This past month in Iraq has been the bloodiest of the year for US soldiers, with 86 casualties so far. The second deadliest month of the year was April, with 76 fallen troops, according to CNN.com. I’m sure you’re noticing a trend here — the violence is escalating. The insurgency is still at large. Meanwhile, Iraqi security forces remain disorganized and under-trained, and make for especially vulnerable targets.
I attended a lecture this past week regarding security sector reform in the Palestinian territories and one of the conclusions reached was that the ability to guarantee internal security to its people is seen as one of the primary prerequisites for statehood and sovereignty. US presence in Iraq says the same thing – they cannot withdraw until Iraqi soldiers are able to stand on their own. Insurgents, on the other hand, claim that their violence will not stop until foreign troops leave Iraq. So what gives?
Here’s another question I find myself asking: What would happen if coalition forces pulled out? Would the result be total chaos as many in the current administration picture it? Or would Iraqi forces, no longer able to rely on foreign troops, step up their game and become more efficient?
Ok, so I’ll admit, these are questions that I will not attempt to answer definitively. Not today. But what I do know is that there needs to be reconciliation between the classic “stay the course” argument and the “complete withdrawal” rebuttal. Stay the course. What course? I doubt that the definition of what the “course” in Iraq now entails is crystal clear at this point. And according to the recent statement of the commander of British soldiers in Iraq, the presence of foreign soldiers in Iraq exacerbates the security problem. So it looks like staying the course will lead far, far from the course, which mainly involves defeating the insurgency.

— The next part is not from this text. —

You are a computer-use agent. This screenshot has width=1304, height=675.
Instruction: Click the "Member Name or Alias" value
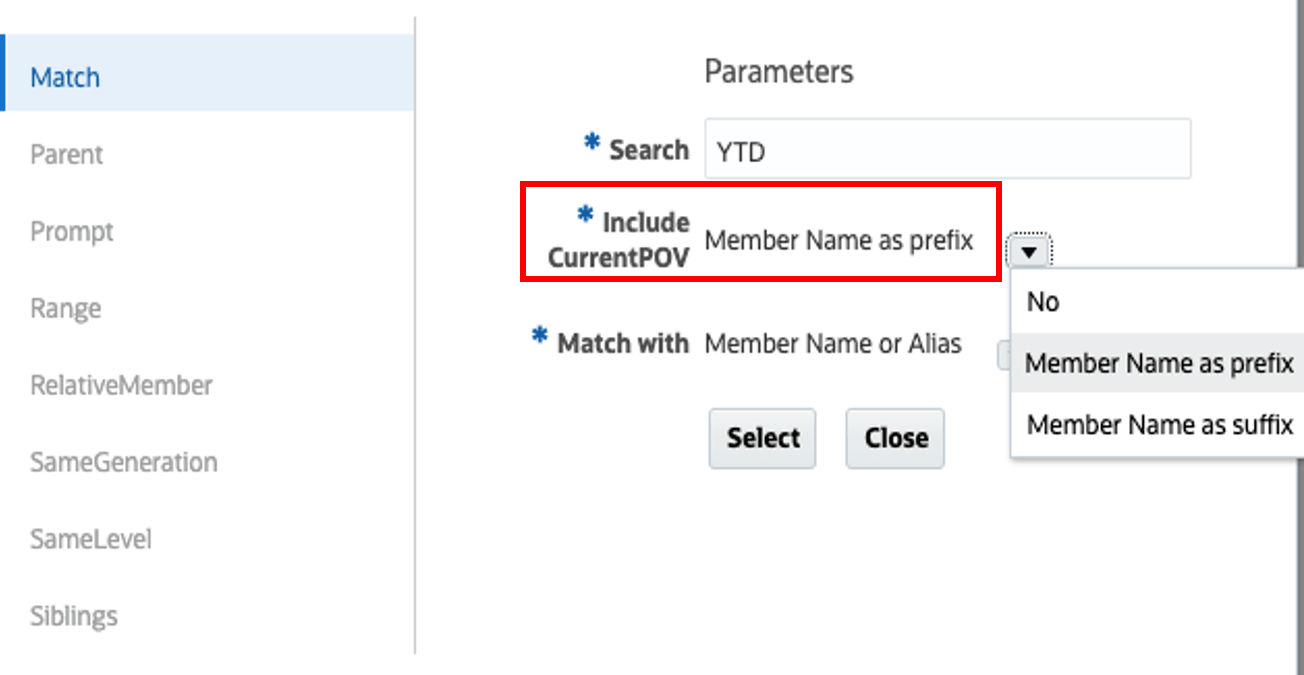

In the same manner, the opposite extreme, immediate withdrawal, is not a better alternative, for reasons that are pretty clear. Just how a smoker can’t throw away his pack of cigarettes and expect to suddenly stop smoking.
So what do smokers do? Smoke one less cigarette a day. Nicotine patches. Take up another bad habit instead, like nail biting. The point is, the process is gradual, with the change in behavior and outlook as the real goal.
With a gradual withdrawl of coalition troops, and a change of outlook on how “the course” is defined, violence could once more be on the decline, and keep declining. Defeating the insurgency, while important, should not be the only emphasis of nation-building. Building up the infrastructure, economy, and solving the Kurd-Sunni-Shiite dilemma (without partition) should also be integrated into what “the course” entails. If these goals are not placed among the top priorities, the challenges of building a new Iraq will still remain at large without addressing its many, many other challenges.
So let’s start taking a wider perspective on what “the course” in Iraq actually means. Which will mean a change of course, but will more likely get us there – to the end of the course.